History

Near where we find the town of Llançà today is the site of the ancient city of Deciana. Founded in 218 B.C. this town was close to the Roman road, which formerly divided into two different routes in Roussillon so as to cross the Pyrenees by the mountain passes of La Maçana and Le Perthus. After the destruction of Empùries by Hasting and his Norman troops in 862 A.D., and out of fear of the constant incursions of Saracen pirates, the inhabitants of the Empordà coast decided to move inland. Thus, the town of Llançà was built near the sea, but almost completely concealed from it.

In 10th-century parchments from the monastery of Sant Pere de Rodes we find frequent references to the name Vall Lanciana or Vall Lanciani, which recalls the former name of Deciana, and from which we think the present name of Llançà is derived.

In spring 1344 Ramon Berenguer, the second Count of Empùries in the second dynasty of that name, rebelled against the King of Aragon, Pere IV. The Count imprisoned in Llançà a large number of knights from Roussillon who defended the King. Pere IV unexpectedly turned up in Figueres and put the Count of Empùries on trial, although he finally pardoned him thanks to the entreaties of his family.

In 1659, the year of the signing of the Treaty of the Pyrenees, the French claimed Llançà and tried to fix the frontier at the Cap de Creus, but it was subsequently agreed to make it pass through the Cap de Cerbère.

The chapel of the Port was built in 1692.
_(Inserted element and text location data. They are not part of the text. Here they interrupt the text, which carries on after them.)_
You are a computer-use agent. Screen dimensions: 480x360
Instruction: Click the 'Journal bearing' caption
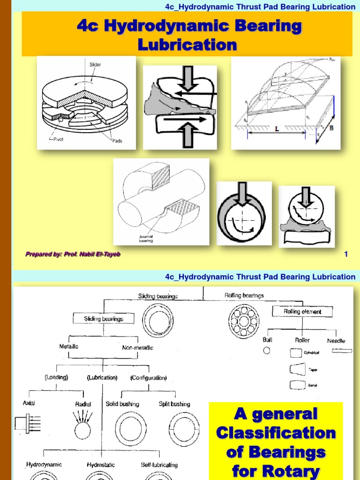pyautogui.click(x=145, y=239)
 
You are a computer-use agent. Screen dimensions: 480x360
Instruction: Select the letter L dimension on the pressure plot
pyautogui.click(x=277, y=128)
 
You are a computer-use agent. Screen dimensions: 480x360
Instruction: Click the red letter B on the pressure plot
pyautogui.click(x=331, y=128)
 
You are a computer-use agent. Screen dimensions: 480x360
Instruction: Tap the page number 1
pyautogui.click(x=346, y=254)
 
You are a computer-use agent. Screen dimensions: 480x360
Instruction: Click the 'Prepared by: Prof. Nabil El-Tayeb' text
pyautogui.click(x=73, y=254)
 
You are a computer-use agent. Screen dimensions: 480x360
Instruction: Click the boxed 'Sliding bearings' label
pyautogui.click(x=104, y=319)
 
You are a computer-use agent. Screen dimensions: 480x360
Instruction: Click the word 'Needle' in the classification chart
pyautogui.click(x=336, y=341)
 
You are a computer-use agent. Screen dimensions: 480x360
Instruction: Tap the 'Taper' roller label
pyautogui.click(x=313, y=370)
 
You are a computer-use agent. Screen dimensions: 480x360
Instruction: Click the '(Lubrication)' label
pyautogui.click(x=102, y=377)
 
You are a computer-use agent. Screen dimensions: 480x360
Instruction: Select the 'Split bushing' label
pyautogui.click(x=174, y=404)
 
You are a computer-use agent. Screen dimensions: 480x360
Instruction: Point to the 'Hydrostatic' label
pyautogui.click(x=101, y=465)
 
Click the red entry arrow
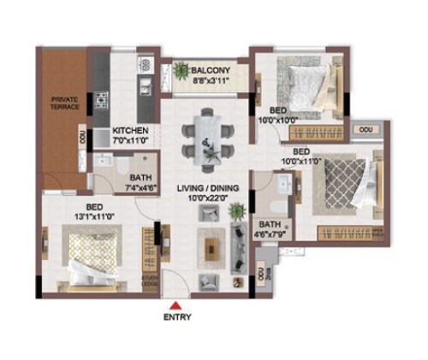[x=175, y=305]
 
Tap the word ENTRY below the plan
[x=175, y=317]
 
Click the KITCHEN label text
[x=131, y=130]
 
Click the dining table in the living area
[x=210, y=134]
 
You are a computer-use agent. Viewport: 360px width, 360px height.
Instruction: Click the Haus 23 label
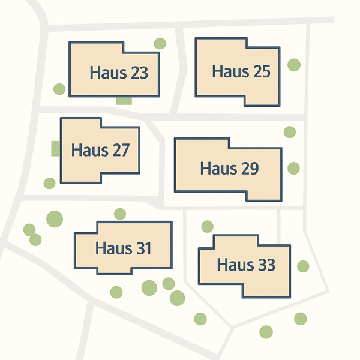pos(119,73)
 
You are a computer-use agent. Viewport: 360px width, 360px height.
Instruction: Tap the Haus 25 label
pos(241,71)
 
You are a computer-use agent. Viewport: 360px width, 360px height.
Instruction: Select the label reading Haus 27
pos(100,149)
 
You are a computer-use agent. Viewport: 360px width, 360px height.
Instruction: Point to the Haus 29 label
pos(229,168)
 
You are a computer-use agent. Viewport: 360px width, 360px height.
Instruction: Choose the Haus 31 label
pos(123,247)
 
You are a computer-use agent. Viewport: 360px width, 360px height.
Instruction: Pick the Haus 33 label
pos(246,264)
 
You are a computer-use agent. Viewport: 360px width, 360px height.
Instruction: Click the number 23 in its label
pos(138,73)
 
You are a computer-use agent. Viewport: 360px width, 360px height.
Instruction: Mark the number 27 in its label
pos(120,149)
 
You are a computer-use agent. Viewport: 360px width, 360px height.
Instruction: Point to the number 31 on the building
pos(143,247)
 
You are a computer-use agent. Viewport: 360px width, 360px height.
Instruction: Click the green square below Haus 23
pos(124,100)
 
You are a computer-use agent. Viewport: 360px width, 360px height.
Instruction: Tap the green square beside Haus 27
pos(56,148)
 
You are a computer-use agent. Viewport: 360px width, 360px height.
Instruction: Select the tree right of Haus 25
pos(294,65)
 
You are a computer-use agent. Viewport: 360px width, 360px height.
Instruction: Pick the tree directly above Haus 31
pos(120,214)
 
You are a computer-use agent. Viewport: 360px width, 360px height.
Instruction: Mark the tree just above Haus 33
pos(207,226)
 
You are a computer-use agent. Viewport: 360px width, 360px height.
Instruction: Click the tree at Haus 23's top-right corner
pos(160,44)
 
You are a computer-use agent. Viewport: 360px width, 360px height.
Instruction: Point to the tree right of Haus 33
pos(303,266)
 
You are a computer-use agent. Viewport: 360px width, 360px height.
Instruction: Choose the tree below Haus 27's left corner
pos(50,183)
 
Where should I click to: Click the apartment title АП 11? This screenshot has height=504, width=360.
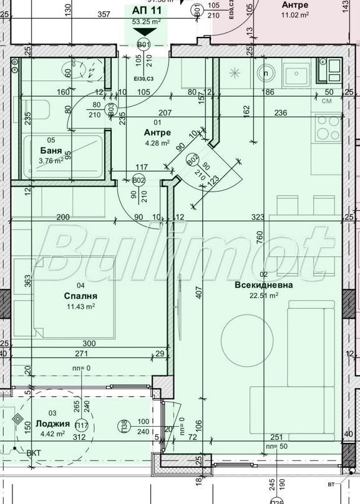(x=147, y=10)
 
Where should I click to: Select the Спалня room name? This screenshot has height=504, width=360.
(x=80, y=296)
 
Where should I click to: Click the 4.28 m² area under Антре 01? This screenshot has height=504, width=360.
(x=157, y=143)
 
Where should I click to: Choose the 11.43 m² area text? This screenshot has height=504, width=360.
(x=80, y=306)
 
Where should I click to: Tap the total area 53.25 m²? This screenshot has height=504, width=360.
(x=147, y=21)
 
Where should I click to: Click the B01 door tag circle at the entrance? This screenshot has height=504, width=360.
(x=144, y=44)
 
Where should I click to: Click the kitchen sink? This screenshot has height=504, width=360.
(x=296, y=74)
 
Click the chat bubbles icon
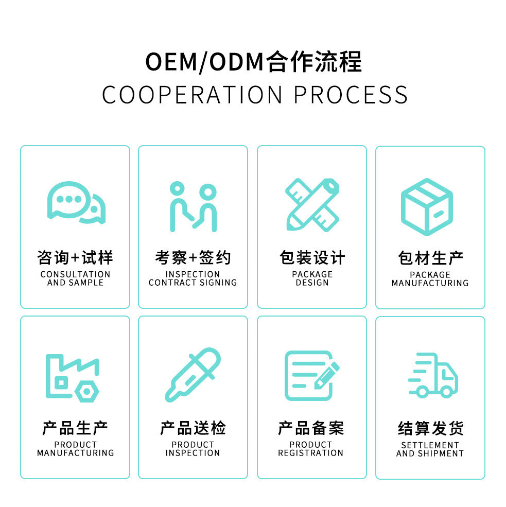click(x=76, y=202)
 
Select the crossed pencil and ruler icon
click(x=312, y=204)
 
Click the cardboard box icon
click(x=427, y=206)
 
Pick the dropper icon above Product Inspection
click(x=193, y=375)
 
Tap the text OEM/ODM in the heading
click(x=204, y=62)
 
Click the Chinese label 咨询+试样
click(x=75, y=257)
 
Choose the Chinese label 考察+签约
click(x=193, y=257)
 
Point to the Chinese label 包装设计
click(x=312, y=257)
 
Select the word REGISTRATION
click(x=311, y=453)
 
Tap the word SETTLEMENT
click(x=430, y=445)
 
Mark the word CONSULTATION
click(x=75, y=274)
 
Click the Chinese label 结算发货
click(x=430, y=428)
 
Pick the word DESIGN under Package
click(x=312, y=283)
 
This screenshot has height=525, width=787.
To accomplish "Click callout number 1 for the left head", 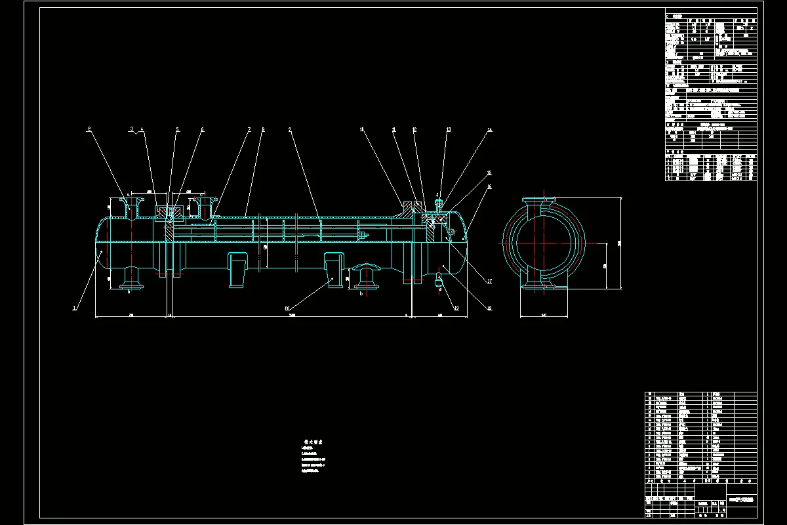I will click(x=74, y=307).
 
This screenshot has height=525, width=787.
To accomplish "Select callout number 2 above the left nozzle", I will click(x=89, y=129).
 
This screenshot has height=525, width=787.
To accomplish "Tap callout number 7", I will click(x=249, y=129).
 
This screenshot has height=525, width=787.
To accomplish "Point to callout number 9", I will click(x=289, y=129).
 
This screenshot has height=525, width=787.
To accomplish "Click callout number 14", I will click(x=489, y=130).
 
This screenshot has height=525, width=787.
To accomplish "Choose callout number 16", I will click(x=489, y=187).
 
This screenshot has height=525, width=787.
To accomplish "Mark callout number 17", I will click(x=489, y=282).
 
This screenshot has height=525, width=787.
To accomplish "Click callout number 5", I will click(x=177, y=129).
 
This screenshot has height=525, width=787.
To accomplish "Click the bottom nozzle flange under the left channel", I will click(x=130, y=284).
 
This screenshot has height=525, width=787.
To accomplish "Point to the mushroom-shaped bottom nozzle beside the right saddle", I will click(x=365, y=276).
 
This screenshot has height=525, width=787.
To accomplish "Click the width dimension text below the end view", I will click(x=543, y=316).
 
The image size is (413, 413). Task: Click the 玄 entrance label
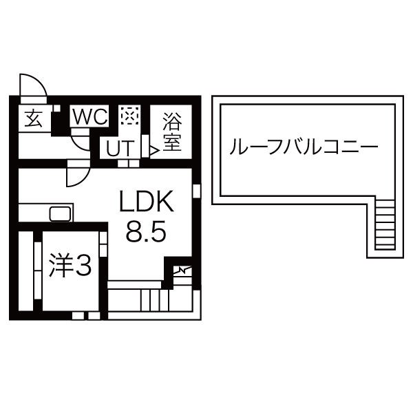(34, 118)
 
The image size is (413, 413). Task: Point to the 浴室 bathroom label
(172, 131)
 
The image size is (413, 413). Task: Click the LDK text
(147, 201)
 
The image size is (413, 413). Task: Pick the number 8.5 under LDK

In the mid 18th century, the present parish church dedicated to Saint Vincent was built on top of the remains of an old Romanesque church that had existed since the year 974 under the jurisdiction of the Abbot of Sant Pere de Rodes.

Between 1718 and 1720 the economy started to develop with the exporting of wine and oil.

In 1787 it is said that there were about a thousand inhabitants in the town.

When the French tried to capture Roses in 1793, they were defeated at Llançà. As memorials to the town’s historic past we have only the 18th century baroque parish church and the Romanesque tower dating from the 13th or 14th century. These two monuments are situated in the Plaça Major in the Old Town of Llançà, and everything must be done to preserve them.

The church and the tower are the two characteristic landmarks of Llançà’s urban architecture that can be seen from all the approaches to the town. The “Tree of Liberty” was planted in 1870 to express the town’s sense of democracy.

The historic core of the town grew up around the parish church and was bounded by the three streets named Dins la Vila, Major and Església. In the Port of Llançà there were old fishermen’s houses that have since been restored. This area has in modern times become a tourist and residential centre.

In the 1960′s tourism caused urban expansion and population growth that led to an increase in dynamism and the transformation of the town. During this time townspeople started to take up new trades that were more attractive and offered the chance to make money: shopkeepers, waiters, builders, and so on.